Description of the task — Please report every line from the material that contains the word "agent".

** Information follows **

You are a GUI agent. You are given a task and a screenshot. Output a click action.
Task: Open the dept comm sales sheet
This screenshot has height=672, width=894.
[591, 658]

** End of Information **
** Information follows **

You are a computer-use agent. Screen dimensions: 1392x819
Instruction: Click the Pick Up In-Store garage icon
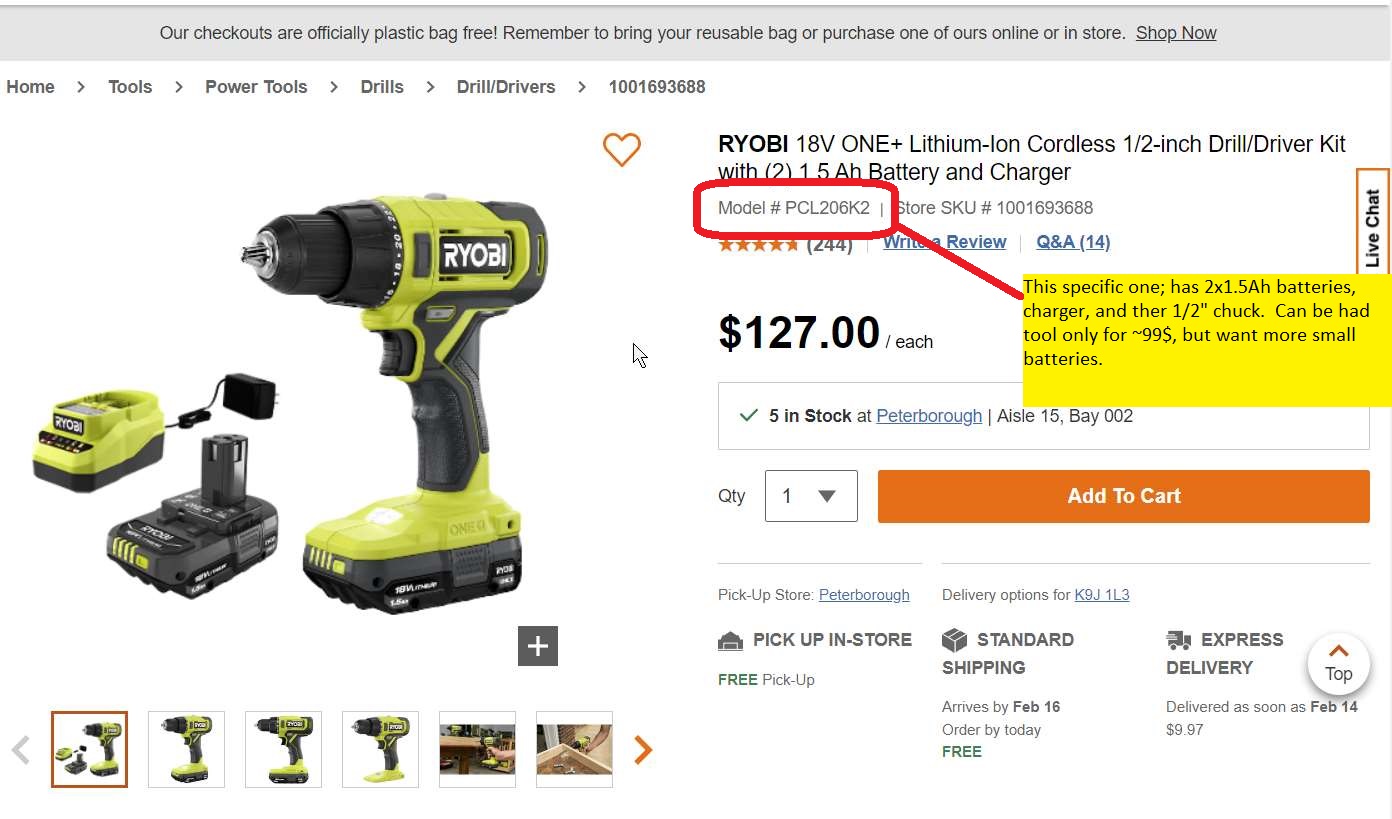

** End of Information **
** Information follows **

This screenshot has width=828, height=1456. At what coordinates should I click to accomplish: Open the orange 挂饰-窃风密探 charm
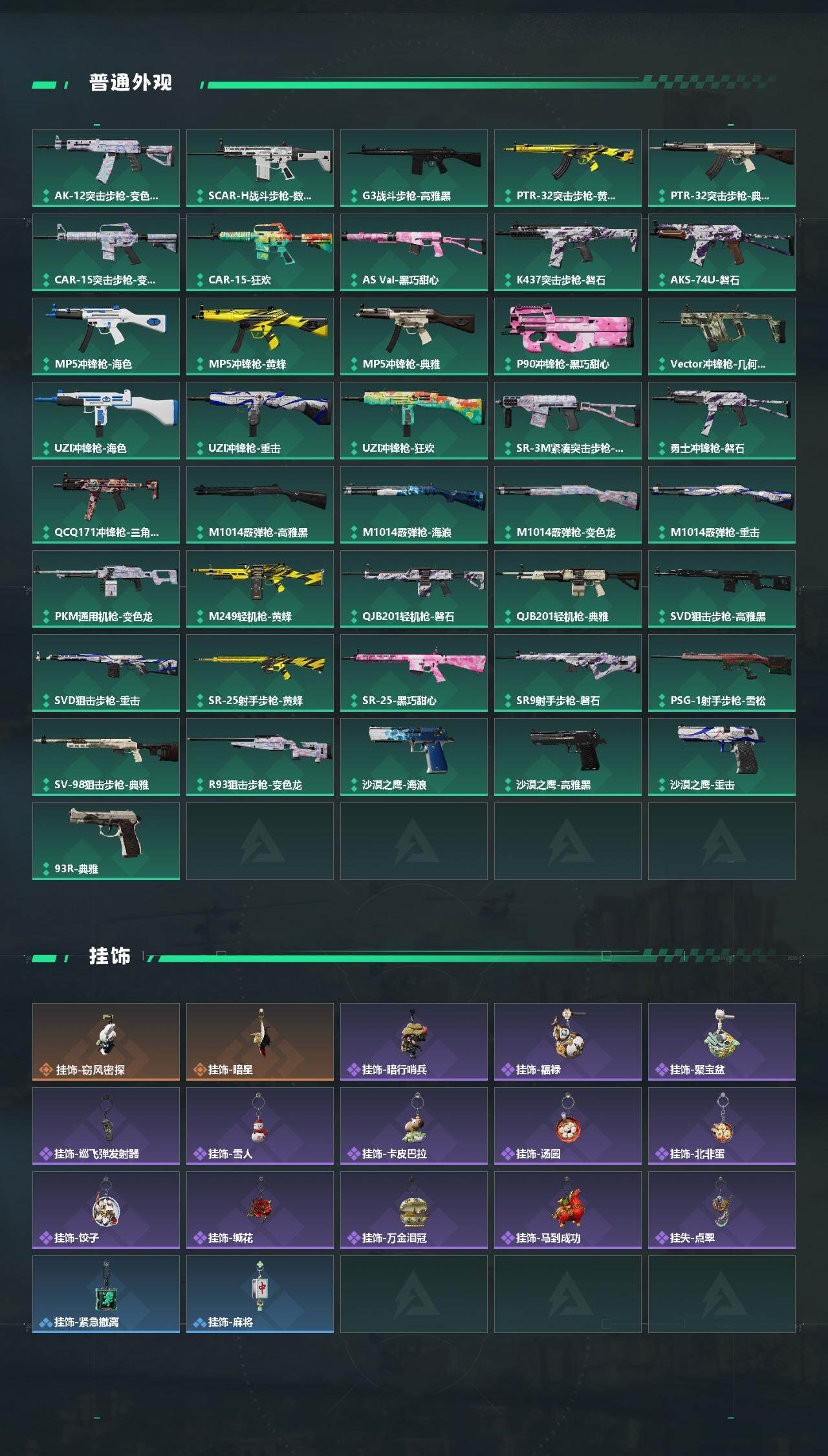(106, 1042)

** End of Information **

Written solution —
You are a GUI agent. You are given a task and a screenshot. Output a click action.
You are a computer-use agent. Screen dimensions: 1392x819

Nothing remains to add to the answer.